Update: 27.03.2007

Convention for the Rights of the Child in Switzerland ratified 10 years ago

The UN Convention on the Rights of the Child (CRC) was ratified by the Swiss Parliament on 26 March 1997. Ten years later, several children’s organisations observe the implementation of the CRC in Switzerland. Generally, they agree that the legal situation and living conditions of children have improved over the past decade. Improvements were made thanks to the new divorce law (in which children have a right to voice their opinion – although a study by the NGO Pro Juventute showed that in practice, only one of ten children is consulted), news measures against domestic violence, a Penal Code modification that punishes possession of child pornography, the extend maternity leave (3 months) and the standardisation of family benefits.

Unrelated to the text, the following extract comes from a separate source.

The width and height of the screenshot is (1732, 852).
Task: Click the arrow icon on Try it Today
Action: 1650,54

More action from the authorities demanded

Child Rights Network Switzerland, which includes about 50 NGOs, is calling for more protection, encouragement and involvement of children in society. The organisation cited a survey carried out by the Terre des hommes charity, which shows that more than 20% of the children and adults in Switzerland have never heard of children’s rights, in particular freedom of expression, information and religion. Many people believed the convention did not concern Switzerland.

The network said the results confirmed that there is a lack of commitment on the part of the government and the 26 cantons to put the convention into practice. They called for a federal office which should coordinate the activities of the cantons on the issue of children’s rights. The organisation also called for a national plan of action in Switzerland, which is seen to lag behind neighbours Germany and Austria.

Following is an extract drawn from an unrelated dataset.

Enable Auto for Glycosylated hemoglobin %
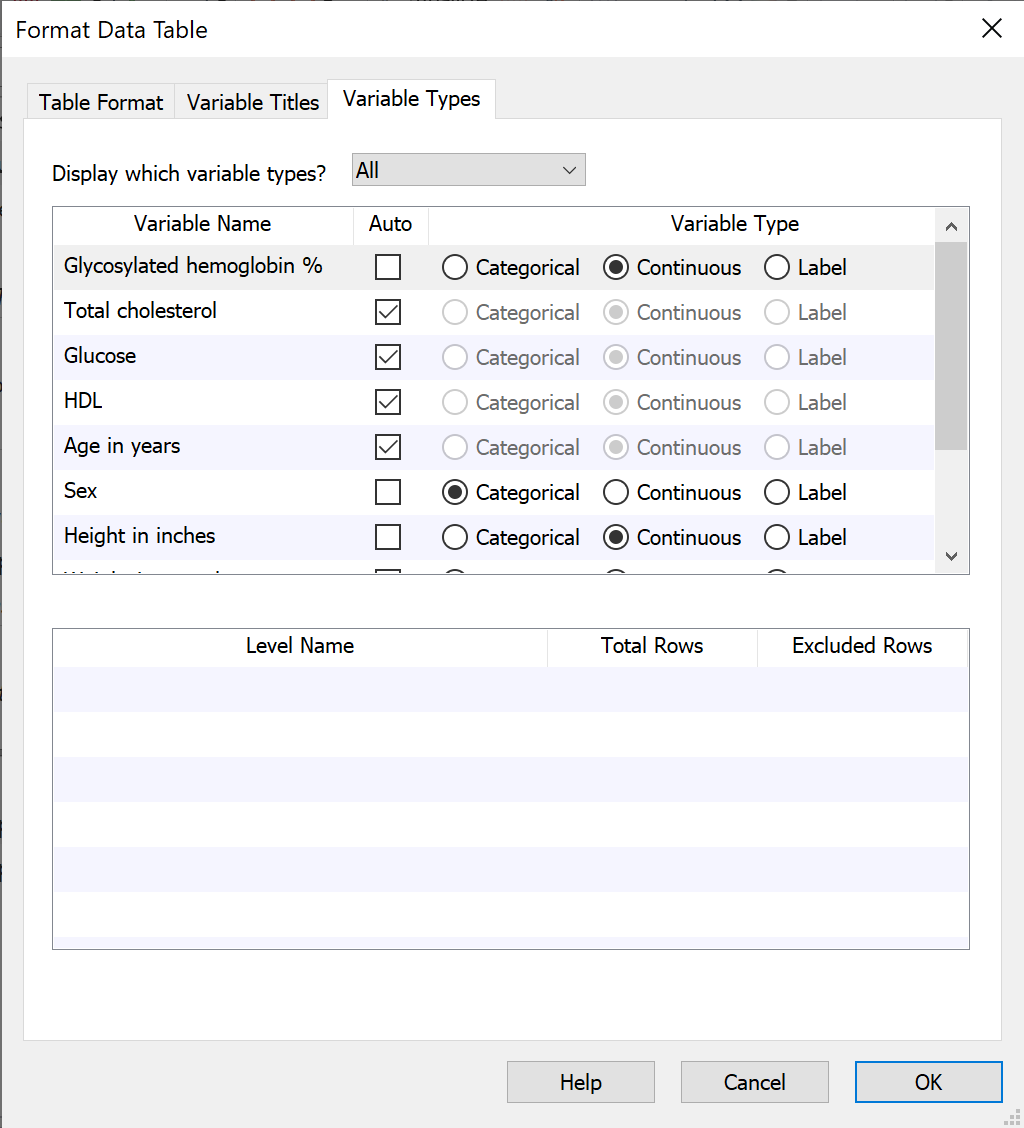The width and height of the screenshot is (1024, 1128). click(388, 267)
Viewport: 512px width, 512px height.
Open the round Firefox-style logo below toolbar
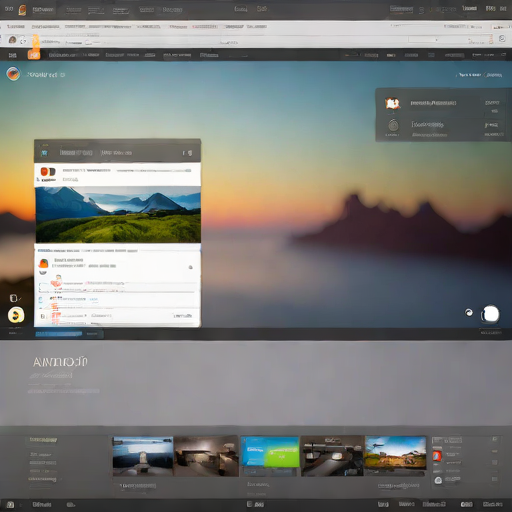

Children’s rights in asylum

Children’s rights are, if at all, little respected in the application of the new Swiss asylum law. For instance, children are not interviewed by specially trained experts. Under age asylum seekers must in principle not be jailed, and should be separated from adults, but this is not the case for juveniles between 15 and 18 years old. Tutelage is not automatic for under aged asylum seekers, so that they do not receive the necessary care. Access to education is not guaranteed, as required the CRC. The non-governmental Swiss Refugee Council called for measures to improve the status of under age asylum seekers.